Below are records with pictures; copy word for word only the lines between the line with "Where should I" and the line with "The width and", inclusive, and drop the pictures.

Saved data entries:
........
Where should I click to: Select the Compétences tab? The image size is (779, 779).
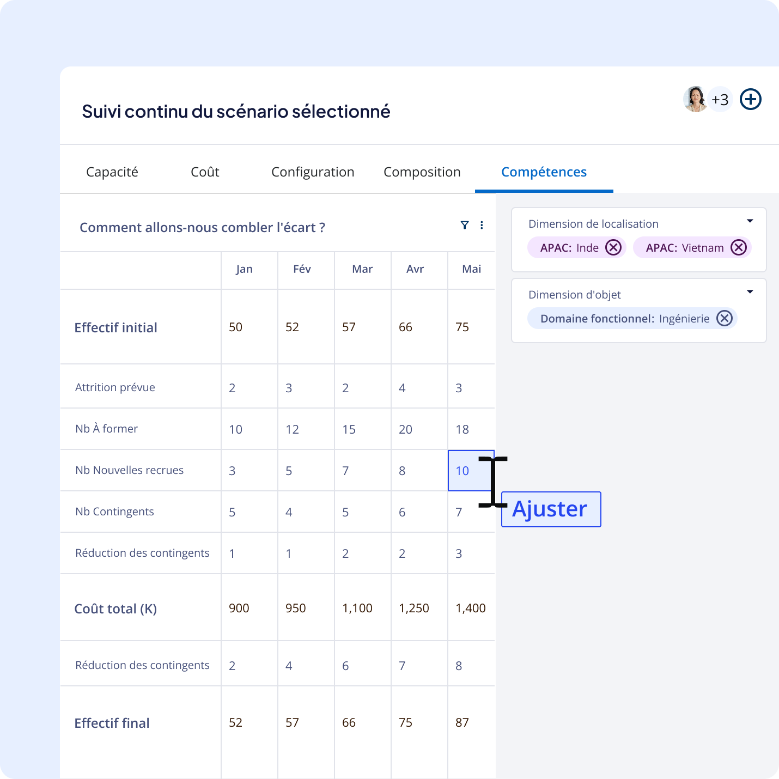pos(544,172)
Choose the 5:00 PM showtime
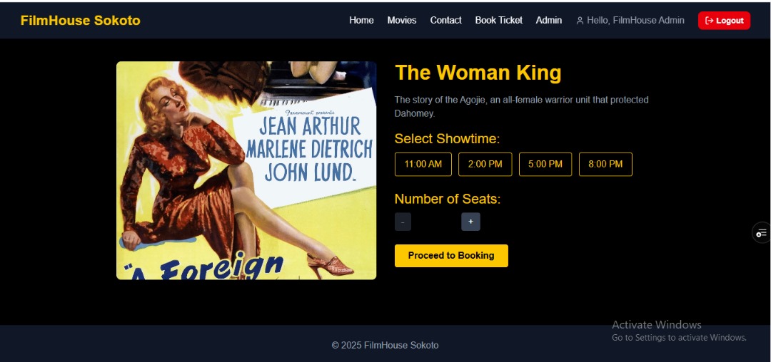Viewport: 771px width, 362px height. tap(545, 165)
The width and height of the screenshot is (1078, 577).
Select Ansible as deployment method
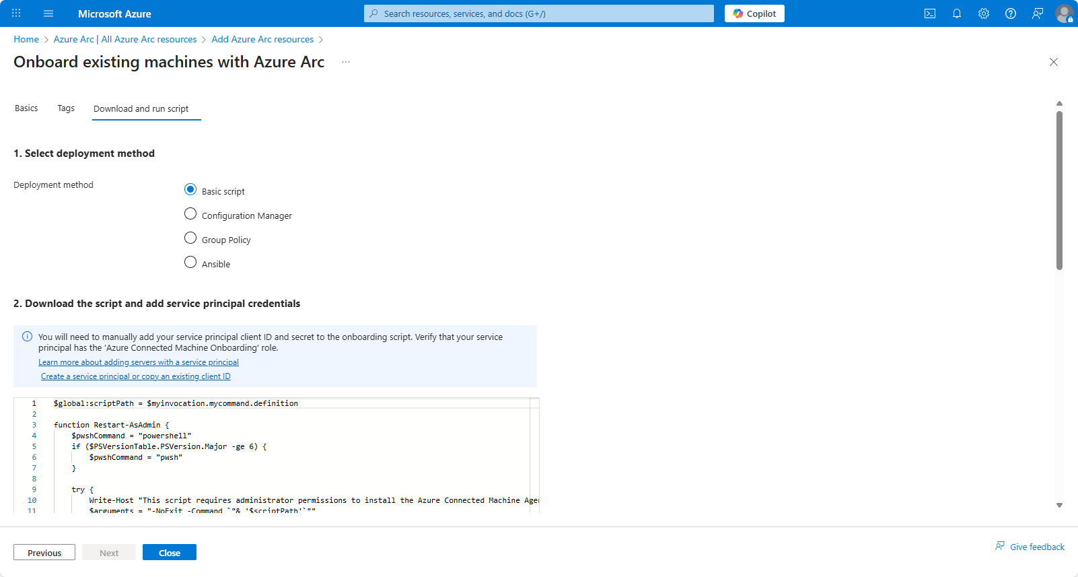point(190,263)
........
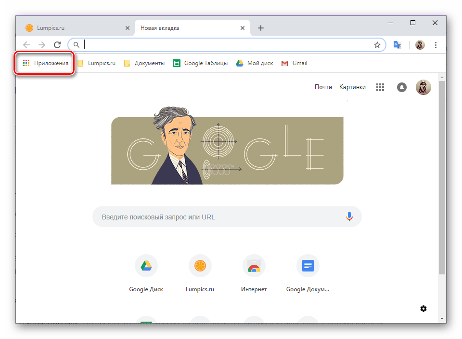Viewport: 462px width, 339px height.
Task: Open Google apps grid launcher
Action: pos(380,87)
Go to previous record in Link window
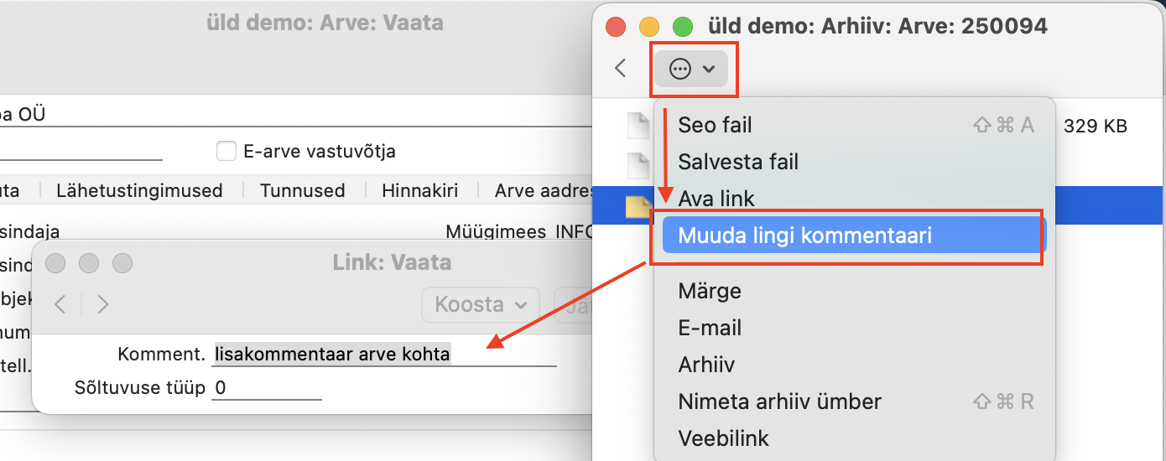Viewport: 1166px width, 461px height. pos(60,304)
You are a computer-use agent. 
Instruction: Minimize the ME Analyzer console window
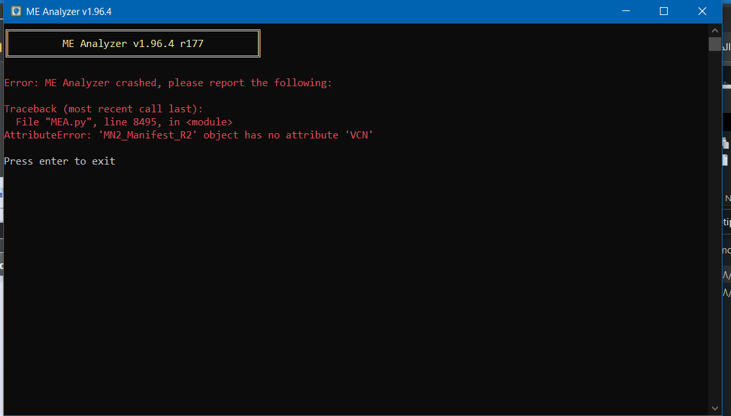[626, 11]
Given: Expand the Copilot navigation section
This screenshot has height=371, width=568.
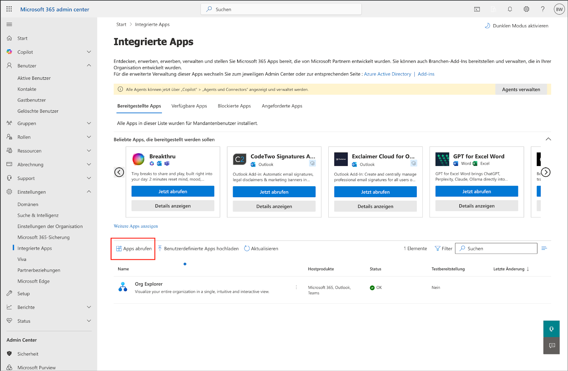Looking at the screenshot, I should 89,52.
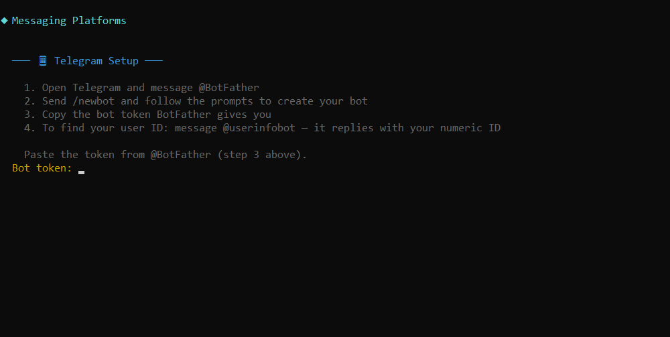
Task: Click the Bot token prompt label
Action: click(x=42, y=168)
........
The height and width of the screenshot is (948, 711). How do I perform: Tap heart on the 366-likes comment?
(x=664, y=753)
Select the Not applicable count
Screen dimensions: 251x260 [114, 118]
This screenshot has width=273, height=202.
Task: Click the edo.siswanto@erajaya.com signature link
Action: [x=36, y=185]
........
SOLUTION BELOW:
Where should I click to: Select the Compétences tab? The image size is (779, 779).
pos(544,172)
Choose the 5:00 PM showtime
Viewport: 771px width, 362px height. tap(545, 165)
The width and height of the screenshot is (1078, 577).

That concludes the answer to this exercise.